Problem description: Every line of the entries below that mentions "Toggle" is to be copied out.

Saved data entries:
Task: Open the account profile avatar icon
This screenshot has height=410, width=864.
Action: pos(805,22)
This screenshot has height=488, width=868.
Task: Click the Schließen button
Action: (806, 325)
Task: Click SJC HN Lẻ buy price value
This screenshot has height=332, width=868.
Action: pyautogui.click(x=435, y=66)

--

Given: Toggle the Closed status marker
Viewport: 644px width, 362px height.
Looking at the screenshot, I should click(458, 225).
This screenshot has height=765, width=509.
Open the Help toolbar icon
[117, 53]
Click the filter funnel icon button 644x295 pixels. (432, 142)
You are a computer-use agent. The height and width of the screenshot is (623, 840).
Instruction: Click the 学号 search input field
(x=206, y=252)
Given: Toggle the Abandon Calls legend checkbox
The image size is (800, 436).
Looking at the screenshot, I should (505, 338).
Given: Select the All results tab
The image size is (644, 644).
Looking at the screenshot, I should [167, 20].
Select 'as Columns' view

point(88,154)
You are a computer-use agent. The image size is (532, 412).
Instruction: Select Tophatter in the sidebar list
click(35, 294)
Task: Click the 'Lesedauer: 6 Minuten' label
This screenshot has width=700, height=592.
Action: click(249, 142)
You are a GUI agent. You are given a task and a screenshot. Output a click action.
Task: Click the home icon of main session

Task solution:
Given: Toggle the Closed status marker
Given: Toggle the Abandon Calls legend checkbox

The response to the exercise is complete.